** Extracted entries follows **

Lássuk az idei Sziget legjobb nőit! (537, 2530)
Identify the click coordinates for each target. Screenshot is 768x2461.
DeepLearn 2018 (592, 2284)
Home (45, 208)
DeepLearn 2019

** End of Extracted entries **

■ What to produce
An exact reproduction of all the entries, complete to the last line, is needed.

■ Answer to the problem
Lássuk az idei Sziget legjobb nőit! (537, 2530)
Identify the click coordinates for each target. Screenshot is 768x2461.
DeepLearn 2018 (592, 2284)
Home (45, 208)
DeepLearn 2019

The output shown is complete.